Eyre v New Zealand Press Assoc Ltd ([1968] NZLR 736) is a cited case regarding the defamation defence of common law privilege, ie.reporting of statements made by the plaintiff.

==Background==
In the run-up to the 1966 general election, the outgoing MP and Defence Minister, Dean Eyre, made an election speech regarding the Vietnam War.

The New Zealand Press Association subsequently printed an article on the speech, and rather than print the entire speech, just quoted selected parts of his speech, including that he "would give North Vietnam a basinful of bombs tomorrow morning if he had his way", plus a quote that "we are dealing with Oriental people.
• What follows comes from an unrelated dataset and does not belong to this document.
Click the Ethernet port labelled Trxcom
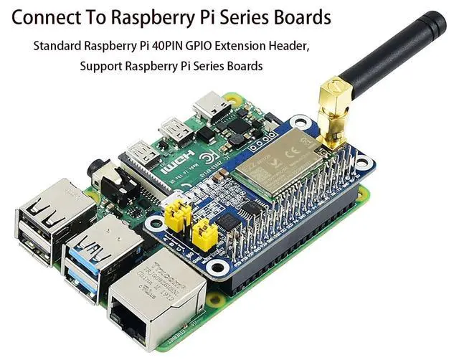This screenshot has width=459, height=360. pyautogui.click(x=154, y=301)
They are different from ourselves".

The Minister found these statements to be defamatory, as with regards to the "basinful of bombs" quote, it should have been qualified by the fact that he had said this regarding only military targets, and with regards to the "oriental people" quote, the article giving this quote only 3 sentences after the basin of bombs quote, gave the impression that the Minister was saying that Oriental people deserved to be bombed, when in reality, this second quote was only made at the end of the meeting.

The Minister sued the NZPA for defamation, which the NZPA defended the basis of fair reporting of a public meeting, as the Minister did make these statements at the meeting.

==Held==
The Court held that these selected statements combined were inaccurate reporting, and so was defamation. The District Court's previous award of $15,000 damages was thus upheld.